Hector Diaz-Polanco, a researcher at the Centro de
Investigaciones y Estudios Superiores en Antropologia Social (CIESAS)
in Mexico City and an advisor to the Zapatista Army of National Liberation
(EZLN), has been one of the foremost interpreters of autonomy movements
in Latin America and one of the strongest advocates of regional, territorial
and political autonomy for the Indian peoples of Mexico. A Dominican by
birth, Diaz-Polanco spent time in Nicaragua as an advisor to the regional
indigenous movements there.
In this book Diaz-Polanco argues that the EZLN-led Chiapas rebellion of
1994 put the issue of autonomy at the top of the political agenda in Mexico.
As Diaz-Polanco sees it, one of the greatest contributions of the EZLN
was to link the Chiapas Indians' demand for autonomy with the national
struggles for democracy and social justice, and to link the guerrillas
and the Indian movement to the broader struggles of Mexican civil society.
This comprehensive book discusses the history of the indigenous peoples'
autonomy struggles in Mexico since the conquest, the contemporary social
and economic situation of the Indians of Mexico, and the political struggle
between the Indians and the Mexican state. Diaz-Polanco examines the autonomy
agreements between Greenland and Denmark and between Nicaragua and its
costal regions as models for future autonomy agreements in Latin America
and other parts of the world.
Finally, Diaz-Polanco follows the current negotiations between the Mexican
government and the Zapatistas from the uprising of January 1, 1994 to
the San Andres Larrainzar agreements. I found this book particularly helpful
in correcting some of my own political misunderstandings about the autonomy
issue. Diaz-Polanco's new book and Yvon LeBot's recent book "Subcomandante
Marcos: El sueno zapatista," provide us with important insights into
the Mayan Indian rebellion.
Yvon Le Bot. Subcomandante Marcos: El sueno zapatista.

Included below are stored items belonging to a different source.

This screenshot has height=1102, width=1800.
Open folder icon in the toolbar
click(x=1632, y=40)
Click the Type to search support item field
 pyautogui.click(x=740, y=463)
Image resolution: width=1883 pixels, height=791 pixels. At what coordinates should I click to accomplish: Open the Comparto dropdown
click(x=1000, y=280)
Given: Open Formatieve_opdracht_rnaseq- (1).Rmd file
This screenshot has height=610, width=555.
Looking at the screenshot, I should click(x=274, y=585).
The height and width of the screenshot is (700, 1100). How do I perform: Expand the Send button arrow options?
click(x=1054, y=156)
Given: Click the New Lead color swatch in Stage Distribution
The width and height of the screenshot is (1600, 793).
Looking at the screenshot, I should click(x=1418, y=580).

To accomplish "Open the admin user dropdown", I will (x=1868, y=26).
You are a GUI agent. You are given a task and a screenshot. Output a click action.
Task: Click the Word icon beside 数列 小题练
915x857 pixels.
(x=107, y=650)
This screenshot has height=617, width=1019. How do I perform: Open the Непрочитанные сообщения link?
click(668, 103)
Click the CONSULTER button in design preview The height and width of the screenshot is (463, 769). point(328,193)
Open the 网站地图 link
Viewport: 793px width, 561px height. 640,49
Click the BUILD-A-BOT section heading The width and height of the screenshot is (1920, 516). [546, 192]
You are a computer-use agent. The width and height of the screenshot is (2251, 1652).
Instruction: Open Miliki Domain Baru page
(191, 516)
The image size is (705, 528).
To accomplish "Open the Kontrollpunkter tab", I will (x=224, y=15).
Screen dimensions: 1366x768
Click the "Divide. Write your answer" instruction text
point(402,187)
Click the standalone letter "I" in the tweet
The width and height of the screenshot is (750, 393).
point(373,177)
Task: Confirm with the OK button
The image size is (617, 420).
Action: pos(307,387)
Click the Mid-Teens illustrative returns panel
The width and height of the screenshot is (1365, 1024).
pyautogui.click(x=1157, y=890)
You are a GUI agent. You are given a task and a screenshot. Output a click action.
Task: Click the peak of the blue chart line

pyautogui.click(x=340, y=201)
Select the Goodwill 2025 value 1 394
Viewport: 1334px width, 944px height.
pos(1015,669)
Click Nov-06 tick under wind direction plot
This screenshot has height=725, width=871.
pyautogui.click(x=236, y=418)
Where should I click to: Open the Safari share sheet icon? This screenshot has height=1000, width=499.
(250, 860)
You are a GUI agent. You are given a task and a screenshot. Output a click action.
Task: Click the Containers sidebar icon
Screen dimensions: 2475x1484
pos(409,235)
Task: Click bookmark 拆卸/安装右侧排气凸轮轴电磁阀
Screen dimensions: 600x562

Mexico: Plaza y Janez, 1997. 376 pages.
Yvon Le Bot's new book (issued simultaneously in
Spanish and French) represents one of the most important contributions
to the discussion of the Chiapas Rebellion and the Zapatista Army of National
Liberation (EZLN). Le Bot's book, sympathetic to the Mayan Indians and
the Zapatista rebels, offers one of the most intelligent and critical
examinations of the Zapatista movement and its politics. This book represents
a turning point in the literature dealing with the Zapatista movement,
opening a window and letting fresh air circulate in academic and political
circles.
The first half of the book is a long introductory essay by Le Bot, while
the second is comprised of interviews with Zapatista leaders Marcos, Moises
and Tacho. What makes this book so important are the questions Le Bot
asks or implies, both in his introduction and in his interviews. How did
the EZLN's politics evolve? What was the relation between the original
Guevarist project and the Indian movement? How democratic was the traditional
Mayan village? How democratic is the Zapatista Mayan village? What is
the relationship between the Zapatista project in the Maya lands, and
a possible democratic project in Mexico as a whole? Le Bot--and Marcos--suggest
that the answers to these questions are more problematic than many of
their supporters understand. This book cannot be recommended too highly
to those interested in the Zapatista movement or engaged in solidarity
organizations.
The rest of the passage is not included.